Work instruction
In your reply, write out the records exactly, each line intact.

(Stored data entries)
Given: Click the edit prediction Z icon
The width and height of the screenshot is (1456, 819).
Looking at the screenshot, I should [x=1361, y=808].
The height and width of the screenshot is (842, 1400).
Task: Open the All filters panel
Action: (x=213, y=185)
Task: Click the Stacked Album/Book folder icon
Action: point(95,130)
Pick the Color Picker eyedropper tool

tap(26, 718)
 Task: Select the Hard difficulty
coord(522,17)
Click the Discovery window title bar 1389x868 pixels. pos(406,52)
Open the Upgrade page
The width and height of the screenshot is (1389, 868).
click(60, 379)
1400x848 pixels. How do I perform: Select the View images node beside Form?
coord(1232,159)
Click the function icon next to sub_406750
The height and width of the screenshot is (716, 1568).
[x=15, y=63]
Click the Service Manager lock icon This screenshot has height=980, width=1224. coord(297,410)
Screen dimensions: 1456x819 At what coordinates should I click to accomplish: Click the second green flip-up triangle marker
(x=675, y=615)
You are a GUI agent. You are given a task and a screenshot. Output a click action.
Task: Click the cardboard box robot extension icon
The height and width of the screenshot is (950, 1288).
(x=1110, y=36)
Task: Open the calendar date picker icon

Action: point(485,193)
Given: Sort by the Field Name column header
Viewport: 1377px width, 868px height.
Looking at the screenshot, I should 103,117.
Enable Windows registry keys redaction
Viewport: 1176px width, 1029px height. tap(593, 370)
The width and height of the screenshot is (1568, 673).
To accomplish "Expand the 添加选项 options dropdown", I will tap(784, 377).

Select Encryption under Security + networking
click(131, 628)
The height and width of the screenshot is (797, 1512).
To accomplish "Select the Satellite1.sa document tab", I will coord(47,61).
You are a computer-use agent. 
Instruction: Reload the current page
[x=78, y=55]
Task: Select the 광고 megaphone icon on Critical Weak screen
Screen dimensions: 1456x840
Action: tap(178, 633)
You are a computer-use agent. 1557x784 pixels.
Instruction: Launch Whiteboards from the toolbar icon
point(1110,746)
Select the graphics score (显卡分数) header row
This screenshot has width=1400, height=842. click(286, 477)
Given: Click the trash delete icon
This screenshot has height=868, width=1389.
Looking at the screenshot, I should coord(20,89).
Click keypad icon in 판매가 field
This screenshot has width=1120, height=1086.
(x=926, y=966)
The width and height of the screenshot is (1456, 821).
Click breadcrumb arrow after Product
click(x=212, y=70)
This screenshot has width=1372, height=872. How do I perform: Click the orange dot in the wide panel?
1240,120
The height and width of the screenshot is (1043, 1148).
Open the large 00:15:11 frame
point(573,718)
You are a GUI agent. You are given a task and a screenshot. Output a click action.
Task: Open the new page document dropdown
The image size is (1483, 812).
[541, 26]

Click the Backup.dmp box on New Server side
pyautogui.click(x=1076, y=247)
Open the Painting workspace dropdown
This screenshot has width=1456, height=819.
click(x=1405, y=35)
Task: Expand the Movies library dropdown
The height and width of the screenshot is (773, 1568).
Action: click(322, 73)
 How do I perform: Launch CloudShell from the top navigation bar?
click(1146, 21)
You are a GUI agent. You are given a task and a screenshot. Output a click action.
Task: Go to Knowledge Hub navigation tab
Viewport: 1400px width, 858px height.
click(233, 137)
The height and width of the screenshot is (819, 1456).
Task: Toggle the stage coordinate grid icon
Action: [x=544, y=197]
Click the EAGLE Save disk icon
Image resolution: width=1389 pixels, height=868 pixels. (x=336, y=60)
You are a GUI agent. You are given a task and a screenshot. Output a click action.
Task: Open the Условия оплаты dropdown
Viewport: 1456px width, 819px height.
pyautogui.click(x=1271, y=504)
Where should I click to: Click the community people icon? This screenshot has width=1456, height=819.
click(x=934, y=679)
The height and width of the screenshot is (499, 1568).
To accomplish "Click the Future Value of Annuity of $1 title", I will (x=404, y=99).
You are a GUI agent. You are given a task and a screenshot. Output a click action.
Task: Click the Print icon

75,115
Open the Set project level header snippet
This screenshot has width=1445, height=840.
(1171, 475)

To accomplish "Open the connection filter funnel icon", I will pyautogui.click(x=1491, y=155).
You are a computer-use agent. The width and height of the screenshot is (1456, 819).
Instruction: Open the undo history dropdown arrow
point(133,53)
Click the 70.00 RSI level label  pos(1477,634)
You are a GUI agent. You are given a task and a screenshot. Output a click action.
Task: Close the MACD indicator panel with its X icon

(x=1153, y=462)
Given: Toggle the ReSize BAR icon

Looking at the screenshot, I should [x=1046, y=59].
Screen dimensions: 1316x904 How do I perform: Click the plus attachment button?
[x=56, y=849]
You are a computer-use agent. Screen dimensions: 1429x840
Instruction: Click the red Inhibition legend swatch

Result of this task
Given: Click the edit prediction Z icon
The width and height of the screenshot is (1456, 819).
Looking at the screenshot, I should [x=1361, y=808].
The height and width of the screenshot is (842, 1400).
Task: Open the All filters panel
Action: (x=213, y=185)
Task: Click the Stacked Album/Book folder icon
Action: point(95,130)
Pick the Color Picker eyedropper tool

tap(26, 718)
 Task: Select the Hard difficulty
coord(522,17)
Click the Discovery window title bar 1389x868 pixels. pos(406,52)
Open the Upgrade page
The width and height of the screenshot is (1389, 868).
click(60, 379)
1400x848 pixels. How do I perform: Select the View images node beside Form?
coord(1232,159)
Click the function icon next to sub_406750
The height and width of the screenshot is (716, 1568).
[x=15, y=63]
Click the Service Manager lock icon This screenshot has height=980, width=1224. coord(297,410)
Screen dimensions: 1456x819 At what coordinates should I click to accomplish: Click the second green flip-up triangle marker
(x=675, y=615)
You are a GUI agent. You are given a task and a screenshot. Output a click action.
Task: Click the cardboard box robot extension icon
The height and width of the screenshot is (950, 1288).
(x=1110, y=36)
Task: Open the calendar date picker icon

Action: point(485,193)
Given: Sort by the Field Name column header
Viewport: 1377px width, 868px height.
Looking at the screenshot, I should 103,117.
Enable Windows registry keys redaction
Viewport: 1176px width, 1029px height. tap(593, 370)
The width and height of the screenshot is (1568, 673).
To accomplish "Expand the 添加选项 options dropdown", I will tap(784, 377).

Select Encryption under Security + networking
click(131, 628)
The height and width of the screenshot is (797, 1512).
To accomplish "Select the Satellite1.sa document tab", I will coord(47,61).
You are a computer-use agent. 
Instruction: Reload the current page
[x=78, y=55]
Task: Select the 광고 megaphone icon on Critical Weak screen
Screen dimensions: 1456x840
Action: tap(178, 633)
You are a computer-use agent. 1557x784 pixels.
Instruction: Launch Whiteboards from the toolbar icon
point(1110,746)
Select the graphics score (显卡分数) header row
This screenshot has width=1400, height=842. click(286, 477)
Given: Click the trash delete icon
This screenshot has height=868, width=1389.
Looking at the screenshot, I should coord(20,89).
Click keypad icon in 판매가 field
This screenshot has width=1120, height=1086.
(x=926, y=966)
The width and height of the screenshot is (1456, 821).
Click breadcrumb arrow after Product
click(x=212, y=70)
This screenshot has width=1372, height=872. How do I perform: Click the orange dot in the wide panel?
1240,120
The height and width of the screenshot is (1043, 1148).
Open the large 00:15:11 frame
point(573,718)
You are a GUI agent. You are given a task and a screenshot. Output a click action.
Task: Open the new page document dropdown
The image size is (1483, 812).
[541, 26]

Click the Backup.dmp box on New Server side
pyautogui.click(x=1076, y=247)
Open the Painting workspace dropdown
This screenshot has width=1456, height=819.
click(x=1405, y=35)
Task: Expand the Movies library dropdown
The height and width of the screenshot is (773, 1568).
Action: click(322, 73)
 How do I perform: Launch CloudShell from the top navigation bar?
click(1146, 21)
You are a GUI agent. You are given a task and a screenshot. Output a click action.
Task: Go to Knowledge Hub navigation tab
Viewport: 1400px width, 858px height.
click(233, 137)
The height and width of the screenshot is (819, 1456).
Task: Toggle the stage coordinate grid icon
Action: [x=544, y=197]
Click the EAGLE Save disk icon
Image resolution: width=1389 pixels, height=868 pixels. (x=336, y=60)
You are a GUI agent. You are given a task and a screenshot. Output a click action.
Task: Open the Условия оплаты dropdown
Viewport: 1456px width, 819px height.
pyautogui.click(x=1271, y=504)
Where should I click to: Click the community people icon? This screenshot has width=1456, height=819.
click(x=934, y=679)
The height and width of the screenshot is (499, 1568).
To accomplish "Click the Future Value of Annuity of $1 title", I will (x=404, y=99).
You are a GUI agent. You are given a task and a screenshot. Output a click action.
Task: Click the Print icon

75,115
Open the Set project level header snippet
This screenshot has width=1445, height=840.
(1171, 475)

To accomplish "Open the connection filter funnel icon", I will pyautogui.click(x=1491, y=155).
You are a computer-use agent. The width and height of the screenshot is (1456, 819).
Instruction: Open the undo history dropdown arrow
point(133,53)
Click the 70.00 RSI level label  pos(1477,634)
You are a GUI agent. You are given a task and a screenshot. Output a click action.
Task: Close the MACD indicator panel with its X icon

(x=1153, y=462)
Given: Toggle the ReSize BAR icon

Looking at the screenshot, I should [x=1046, y=59].
Screen dimensions: 1316x904 How do I perform: Click the plus attachment button?
[x=56, y=849]
You are a computer-use agent. Screen dimensions: 1429x840
Instruction: Click the red Inhibition legend swatch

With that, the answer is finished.